No, border runs involve going through the border of the other country. You need an 'in' stamp from the other country before you can come back into the UAE.

Trying to avoid something ?
:ban:


----------



## expatnut (Dec 8, 2016)

twowheelsgood said:


> No, border runs involve going through the border of the other country. You need an 'in' stamp from the other country before you can come back into the UAE.
> 
> Trying to avoid something ?
> :ban:



Thanks much. That's helpful. Was just trying to see if I can save time.


----------



## twowheelsgood (Feb 21, 2013)

expatnut said:


> Thanks much. That's helpful. Was just trying to see if I can save time.




Try the Doha shuttle out of DWC

I think their flights are the quickest turnaround frequency although Doha will cost you QAR100 entry fee. 


Sent from my iPhone using Tapatalk


----------



## Stevesolar (Dec 21, 2012)

twowheelsgood said:


> Try the Doha shuttle out of DWC
> 
> I think their flights are the quickest turnaround frequency although Doha will cost you QAR100 entry fee.
> 
> ...


Hi,
I think it is QAR50 for a tourist visa on entry - it costs me QAR100 when I go there on business.
Cheers
Steve


----------



## twowheelsgood (Feb 21, 2013)

People go to Qatar on a tourist visa ?

Are they lost ?


----------



## Kenzie (Mar 12, 2016)

expatnut said:


> twowheelsgood said:
> 
> 
> > No, border runs involve going through the border of the other country. You need an 'in' stamp from the other country before you can come back into the UAE.
> ...


That information is incorrect! I've done my visa run twice to Doha and back. I never "entered" the country, I simply landed, went to transfers and waited my gate. Note however I never had luggage checked and I would advise not to. Of course you would have to hold a passport from a country that doesn't require a visa before traveling to Qatar as they wouldn't let you on the plane from Dubai in the first place.

As for the visa itself, I always went on my last day of grace period at night and came back after midnight just to be on the safe side. I've heard of others doing it within the grace period but can't vouch for it as it's not what the dnrd says when you call.


----------



## sm105 (Jan 9, 2014)

twowheelsgood said:


> No, border runs involve going through the border of the other country. You need an 'in' stamp from the other country before you can come back into the UAE.

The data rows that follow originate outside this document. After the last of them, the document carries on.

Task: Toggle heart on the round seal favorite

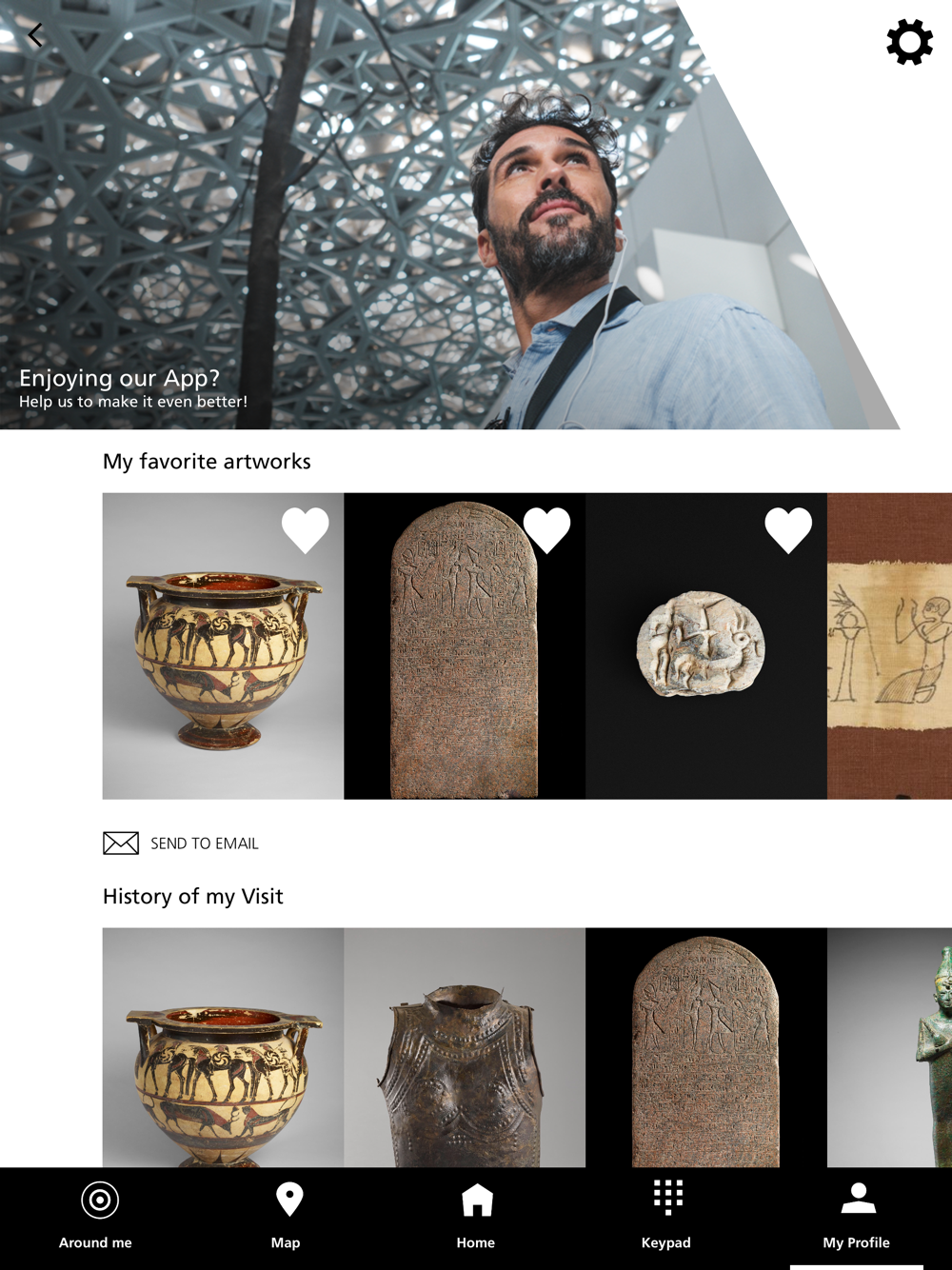Action: coord(788,530)
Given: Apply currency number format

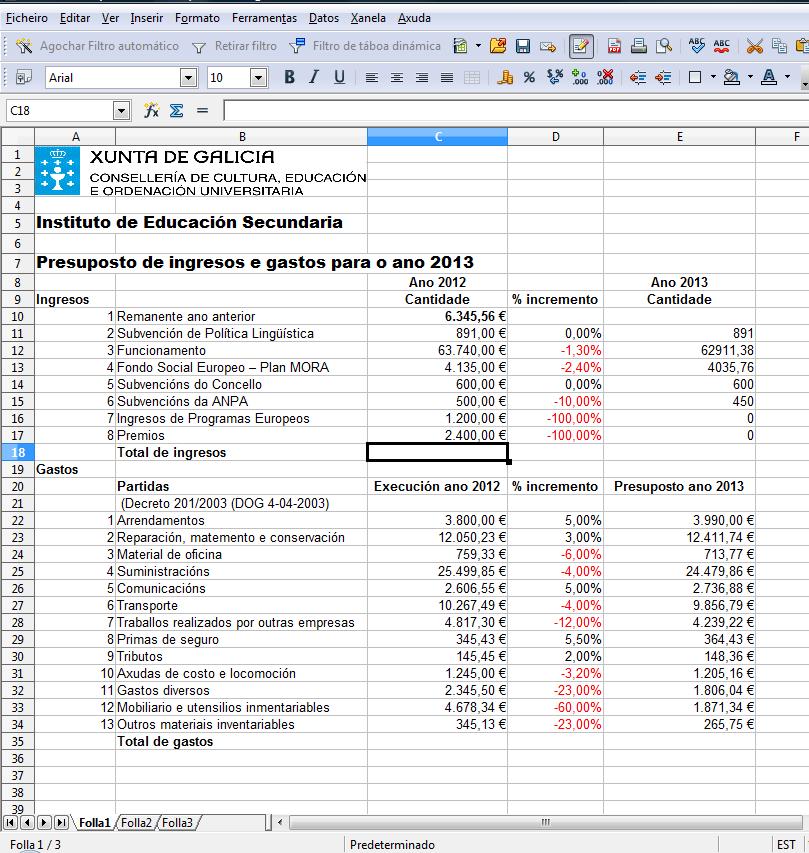Looking at the screenshot, I should [x=505, y=78].
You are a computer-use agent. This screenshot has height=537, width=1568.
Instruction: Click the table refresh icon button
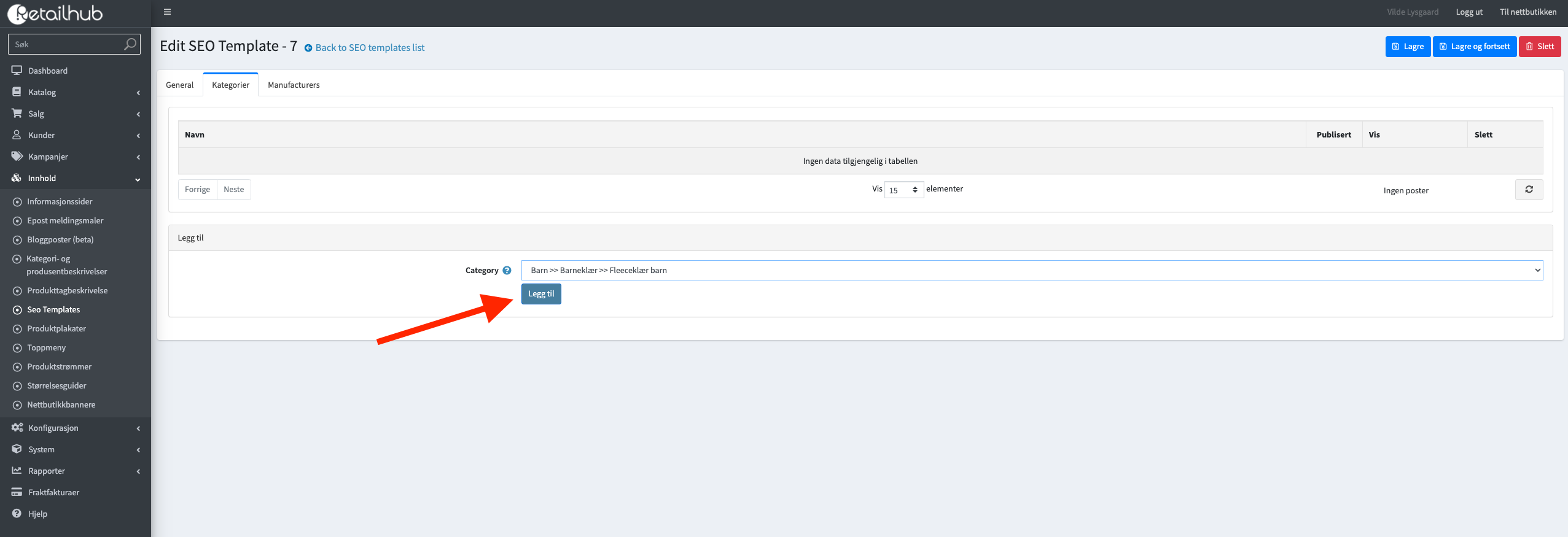point(1529,190)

Not at all. There are even companies that offer visa runs that don't even leave the airport - you just stay overnight in the departure area at Sharjah and come back into the country after midnight.


----------



## sm105 (Jan 9, 2014)

Also, the Air Arabia flights from Ras Al Khaimah to Muscat offer this as a specific service. You pay an extra AED 40 at check-in and you just sit on the aircraft in Muscat (don't even go into the terminal) and come right back. You can get the roundtrip ticket for around AED 169 on weekdays, which makes it a very cost efficient option. Free parking at RAK Airport and total time spent less than 2 hours from check-in to return.


----------